◆ **Supplied passage**:
┄┄┄┄┄┄

# Unitas trip



## mtnrunner260 (Feb 15, 2010)

Can't get pics up so threat is worthless


----------



## Catherder (Aug 2, 2008)

mtnrunner260 said:


> Can't get pics up so threat is worthless


Not true. Did you catch some fish? Were there mushrooms around? I would love to hear about it.


----------



## stillhunterman (Feb 15, 2009)

mtnrunner260 said:


> Can't get pics up so threat is worthless


Agree with Catherder, let us know how your trip went. Pictures are just an enhancement, the meat and potatoes of a thread are the words that put forth the story. The Uintas is my favorite place, and love hearing about any adventures therein...


----------



## StillAboveGround (Aug 20, 2011)

Yes, everyone loves a good fish story...


----------



## mtnrunner260 (Feb 15, 2010)

OK. Lets try this again.
My wife and I took a 2 night trip to the Unitas to an unnamed basin with an unnamed lake.
After a couple nice trail miles and a couple not so nice bush wacking miles I led her to camp.
We had the basin entirely to ourselves for the weekend except for a couple mountain goats and elk.
The lake was full of brook trout. They were definitely over populated and stunted but catching on every cast was pretty fun. We cooked a few up but did nothing to reduce competition in the little lake.
It was a great weekend and I'm glad I was able to spend it with my wife in the mountains.


----------

┄┄┄┄┄┄

◆ **Extracted material**:
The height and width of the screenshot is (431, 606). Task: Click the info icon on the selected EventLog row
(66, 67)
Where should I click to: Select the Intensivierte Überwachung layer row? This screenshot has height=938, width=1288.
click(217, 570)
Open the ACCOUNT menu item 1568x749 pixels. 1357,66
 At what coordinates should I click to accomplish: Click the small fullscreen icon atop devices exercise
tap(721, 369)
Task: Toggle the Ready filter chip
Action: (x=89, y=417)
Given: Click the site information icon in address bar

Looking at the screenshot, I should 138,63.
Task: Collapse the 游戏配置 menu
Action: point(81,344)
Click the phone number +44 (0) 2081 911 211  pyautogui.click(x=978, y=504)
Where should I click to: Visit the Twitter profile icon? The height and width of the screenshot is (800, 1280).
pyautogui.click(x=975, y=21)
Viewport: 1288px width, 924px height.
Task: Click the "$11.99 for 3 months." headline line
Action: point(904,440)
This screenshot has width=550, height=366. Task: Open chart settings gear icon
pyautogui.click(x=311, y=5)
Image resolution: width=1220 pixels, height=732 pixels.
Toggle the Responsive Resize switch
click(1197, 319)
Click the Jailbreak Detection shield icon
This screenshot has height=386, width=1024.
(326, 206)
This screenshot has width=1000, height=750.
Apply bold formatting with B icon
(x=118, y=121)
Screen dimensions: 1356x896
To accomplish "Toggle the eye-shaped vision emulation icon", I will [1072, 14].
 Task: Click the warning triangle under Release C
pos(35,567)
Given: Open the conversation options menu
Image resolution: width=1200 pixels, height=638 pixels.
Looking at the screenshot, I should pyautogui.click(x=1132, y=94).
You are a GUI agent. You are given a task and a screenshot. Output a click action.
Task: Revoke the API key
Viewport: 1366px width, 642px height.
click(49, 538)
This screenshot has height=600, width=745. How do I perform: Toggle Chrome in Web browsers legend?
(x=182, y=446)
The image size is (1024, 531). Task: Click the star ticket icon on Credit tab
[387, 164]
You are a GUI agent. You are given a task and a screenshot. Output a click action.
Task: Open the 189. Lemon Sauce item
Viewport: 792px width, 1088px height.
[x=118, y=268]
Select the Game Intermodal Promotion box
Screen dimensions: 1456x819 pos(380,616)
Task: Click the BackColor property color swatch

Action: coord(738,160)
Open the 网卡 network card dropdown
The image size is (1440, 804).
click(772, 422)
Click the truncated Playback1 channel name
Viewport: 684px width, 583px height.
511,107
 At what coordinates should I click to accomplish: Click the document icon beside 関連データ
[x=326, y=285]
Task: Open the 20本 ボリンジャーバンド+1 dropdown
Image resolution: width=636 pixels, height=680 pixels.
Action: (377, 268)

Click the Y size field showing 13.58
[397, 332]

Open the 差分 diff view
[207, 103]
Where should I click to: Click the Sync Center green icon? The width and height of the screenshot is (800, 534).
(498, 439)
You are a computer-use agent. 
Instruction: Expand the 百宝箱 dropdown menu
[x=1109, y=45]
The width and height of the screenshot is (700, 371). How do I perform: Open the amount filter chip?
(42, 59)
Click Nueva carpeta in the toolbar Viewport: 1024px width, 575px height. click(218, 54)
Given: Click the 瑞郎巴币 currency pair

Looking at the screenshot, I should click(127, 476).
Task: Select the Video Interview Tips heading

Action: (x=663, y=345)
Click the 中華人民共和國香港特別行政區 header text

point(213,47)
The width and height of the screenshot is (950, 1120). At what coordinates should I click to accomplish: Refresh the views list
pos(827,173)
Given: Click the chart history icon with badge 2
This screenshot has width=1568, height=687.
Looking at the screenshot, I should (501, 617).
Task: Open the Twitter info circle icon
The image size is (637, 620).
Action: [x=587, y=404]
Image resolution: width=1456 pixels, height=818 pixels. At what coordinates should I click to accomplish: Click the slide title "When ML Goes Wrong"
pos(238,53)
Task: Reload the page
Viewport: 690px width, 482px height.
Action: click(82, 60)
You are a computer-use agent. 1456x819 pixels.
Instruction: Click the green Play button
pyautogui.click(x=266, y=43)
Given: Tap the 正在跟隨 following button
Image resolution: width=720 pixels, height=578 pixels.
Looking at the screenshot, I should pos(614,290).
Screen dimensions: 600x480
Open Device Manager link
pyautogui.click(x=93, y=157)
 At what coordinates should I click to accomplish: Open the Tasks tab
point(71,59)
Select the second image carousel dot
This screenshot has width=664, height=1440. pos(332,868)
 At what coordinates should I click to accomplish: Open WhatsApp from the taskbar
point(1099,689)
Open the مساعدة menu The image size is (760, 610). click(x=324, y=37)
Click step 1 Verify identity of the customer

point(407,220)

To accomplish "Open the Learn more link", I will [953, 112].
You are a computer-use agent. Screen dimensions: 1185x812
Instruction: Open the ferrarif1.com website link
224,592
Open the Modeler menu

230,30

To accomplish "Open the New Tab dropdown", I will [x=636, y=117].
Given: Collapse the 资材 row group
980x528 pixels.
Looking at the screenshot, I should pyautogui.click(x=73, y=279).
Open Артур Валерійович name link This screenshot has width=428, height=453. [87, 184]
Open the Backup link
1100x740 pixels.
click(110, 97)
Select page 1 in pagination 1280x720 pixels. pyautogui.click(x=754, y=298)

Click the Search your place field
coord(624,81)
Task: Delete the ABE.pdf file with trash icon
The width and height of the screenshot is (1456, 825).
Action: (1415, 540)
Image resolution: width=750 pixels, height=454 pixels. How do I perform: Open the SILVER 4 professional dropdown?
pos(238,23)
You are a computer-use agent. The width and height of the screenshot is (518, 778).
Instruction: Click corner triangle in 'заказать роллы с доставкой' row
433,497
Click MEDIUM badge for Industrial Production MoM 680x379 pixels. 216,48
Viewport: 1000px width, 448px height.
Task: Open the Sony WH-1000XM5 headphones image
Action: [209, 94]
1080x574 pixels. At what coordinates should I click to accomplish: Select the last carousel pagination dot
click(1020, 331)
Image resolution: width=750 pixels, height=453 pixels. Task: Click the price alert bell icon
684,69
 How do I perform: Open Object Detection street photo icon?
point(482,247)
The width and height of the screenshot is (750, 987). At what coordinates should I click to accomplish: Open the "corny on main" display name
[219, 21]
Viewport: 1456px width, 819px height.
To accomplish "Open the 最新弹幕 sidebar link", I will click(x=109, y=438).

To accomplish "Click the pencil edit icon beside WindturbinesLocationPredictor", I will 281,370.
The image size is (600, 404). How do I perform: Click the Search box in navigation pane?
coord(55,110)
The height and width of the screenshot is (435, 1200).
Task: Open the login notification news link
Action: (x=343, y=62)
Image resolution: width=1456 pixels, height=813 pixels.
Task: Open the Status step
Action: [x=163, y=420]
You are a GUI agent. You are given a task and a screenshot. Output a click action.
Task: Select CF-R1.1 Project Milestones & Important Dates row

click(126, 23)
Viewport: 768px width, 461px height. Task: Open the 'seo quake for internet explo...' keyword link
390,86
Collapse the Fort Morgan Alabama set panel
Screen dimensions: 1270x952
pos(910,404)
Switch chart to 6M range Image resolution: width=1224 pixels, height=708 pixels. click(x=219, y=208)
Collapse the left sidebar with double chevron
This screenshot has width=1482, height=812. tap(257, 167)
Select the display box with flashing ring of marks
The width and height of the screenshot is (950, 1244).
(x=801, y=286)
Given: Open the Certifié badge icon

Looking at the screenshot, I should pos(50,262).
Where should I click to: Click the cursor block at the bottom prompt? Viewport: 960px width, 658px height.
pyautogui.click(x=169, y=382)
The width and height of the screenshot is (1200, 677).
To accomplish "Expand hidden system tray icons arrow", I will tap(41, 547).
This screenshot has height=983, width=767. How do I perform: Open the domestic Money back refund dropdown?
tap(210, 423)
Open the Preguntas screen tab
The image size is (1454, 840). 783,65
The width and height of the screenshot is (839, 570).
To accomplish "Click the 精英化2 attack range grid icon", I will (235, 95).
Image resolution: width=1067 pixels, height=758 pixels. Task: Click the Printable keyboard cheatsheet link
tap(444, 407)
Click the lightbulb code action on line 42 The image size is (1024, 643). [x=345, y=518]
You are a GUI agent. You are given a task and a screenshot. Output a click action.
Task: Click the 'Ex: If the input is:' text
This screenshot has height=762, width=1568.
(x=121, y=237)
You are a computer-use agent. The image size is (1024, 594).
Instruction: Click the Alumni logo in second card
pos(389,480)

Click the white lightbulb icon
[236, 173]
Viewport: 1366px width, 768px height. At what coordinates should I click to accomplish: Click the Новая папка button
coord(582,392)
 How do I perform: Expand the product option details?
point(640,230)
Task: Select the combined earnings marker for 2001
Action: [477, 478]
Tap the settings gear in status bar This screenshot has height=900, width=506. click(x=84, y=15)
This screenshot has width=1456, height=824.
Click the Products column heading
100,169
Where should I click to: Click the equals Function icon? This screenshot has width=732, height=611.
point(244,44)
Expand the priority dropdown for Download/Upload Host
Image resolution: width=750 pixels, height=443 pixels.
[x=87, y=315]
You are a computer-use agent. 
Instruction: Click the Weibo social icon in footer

┄┄┄┄┄┄

◆ **Short task**:
Decide whether each statement agrees with the trip thread, answering yes or no and quoting the exact words from the thread that settle it: (a) The trip lasted two nights. (b) Other campers shared the basin that weekend. (c) The brook trout in the lake were large. The rows aren't needed for this.

◆ **Task result**:
(a) Yes: "My wife and I took a 2 night trip to the Unitas to an unnamed basin with an unnamed lake."
(b) No: "We had the basin entirely to ourselves for the weekend except for a couple mountain goats and elk."
(c) No: "They were definitely over populated and stunted"